Generation, Evaluation, and Explanation of Novelists' Styles with Single-Token Prompts
Mosab Rezaei, Mina Rajaei Moghadam, Abdul Rahman Shaikh, Hamed Alhoori, Reva Freedman
TL;DR
This work tackles stylometric generation under non-parallel data by employing single-token prompts to imitate five 19th-century authors. It couples GPT-Neo fine-tuning (FFT and LoRA) with a DeBERTa V3-Large classifier for evaluation and uses Attention Enrichment and Integrated Gradients to explain the generation process. The results show that FFT yields higher stylistic fidelity than LoRA, and AI-based evaluation aligns well with intended styles, with robust token-level cues identified for each author. The approach offers a scalable, interpretable toolkit for digital libraries and literary analysis, enabling both preservation and creative exploration of authorial styles at scale.
Abstract
Recent advances in large language models have created new opportunities for stylometry, the study of writing styles and authorship. Two challenges, however, remain central: training generative models when no paired data exist, and evaluating stylistic text without relying only on human judgment. In this work, we present a framework for both generating and evaluating sentences in the style of 19th-century novelists.
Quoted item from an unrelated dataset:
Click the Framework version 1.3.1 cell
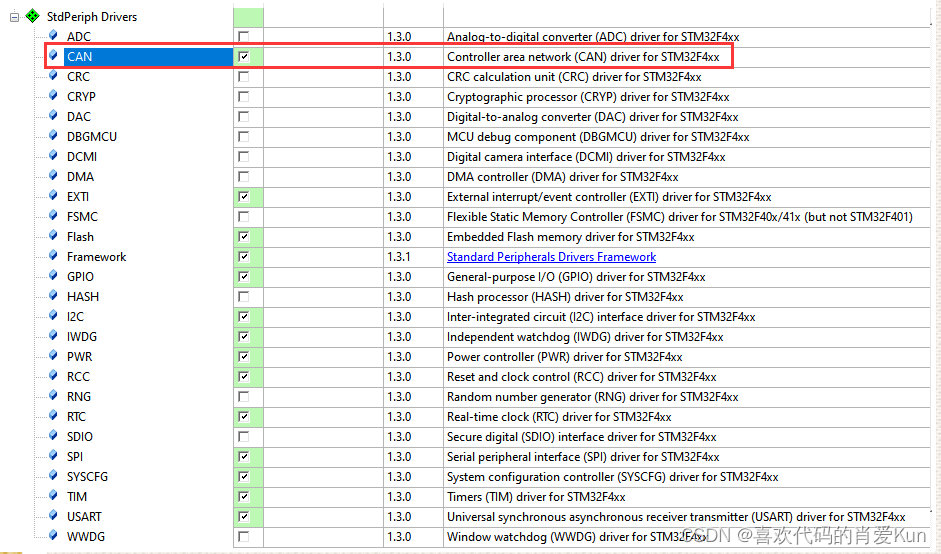The image size is (941, 554). pos(399,257)
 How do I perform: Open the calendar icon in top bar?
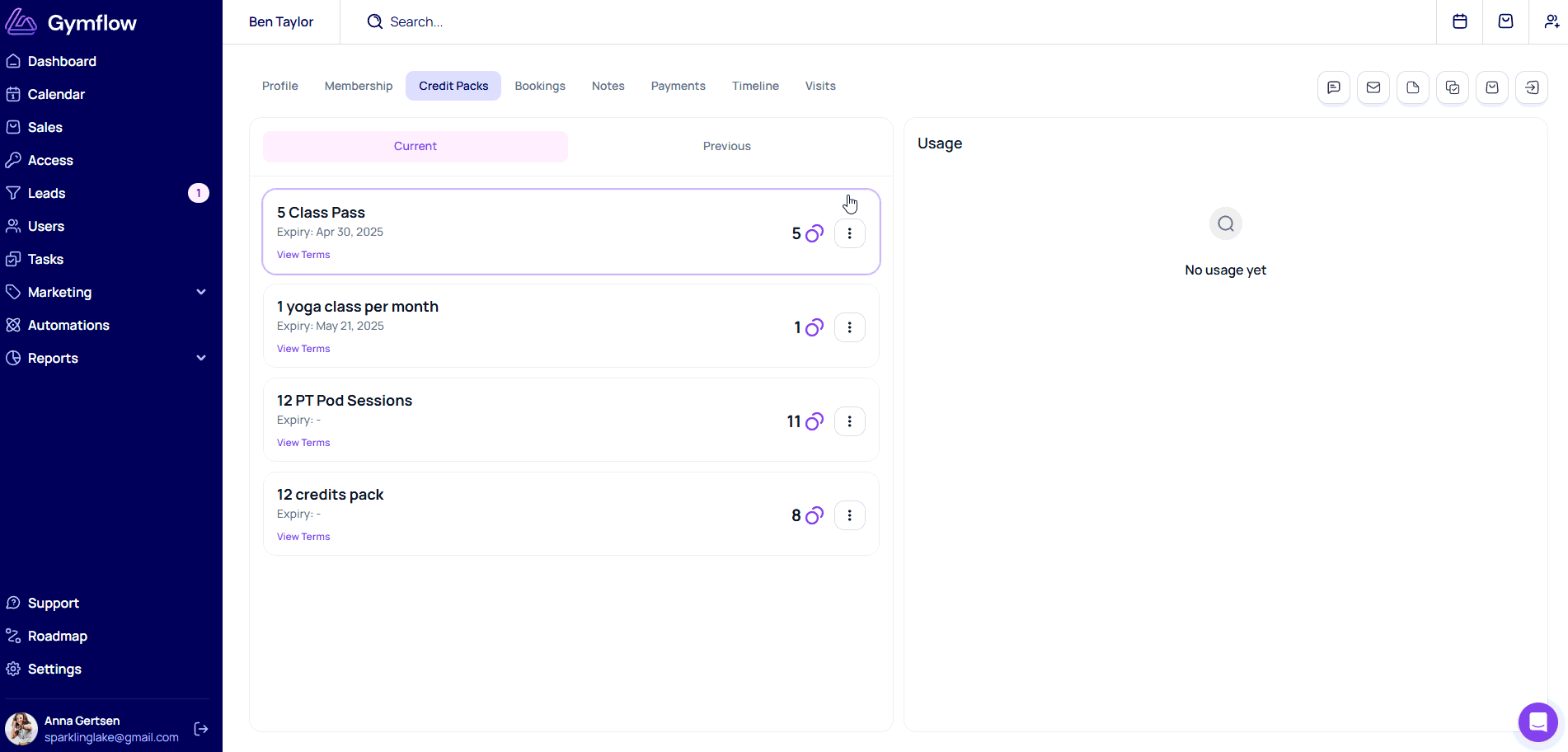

Large language models are fine-tuned with minimal, single-token prompts to produce text in the voices of authors such as Dickens, Austen, Twain, Alcott, and Melville. To assess these generative models, we employ a transformer-based detector trained on authentic sentences, using it both as a classifier and as a tool for stylistic explanation. We complement this with syntactic comparisons and explainable AI methods, including attention-based and gradient-based analyses, to identify the linguistic cues that drive stylistic imitation. Our findings show that the generated text reflects the authors' distinctive patterns and that AI-based evaluation offers a reliable alternative to human assessment. All artifacts of this work are published online.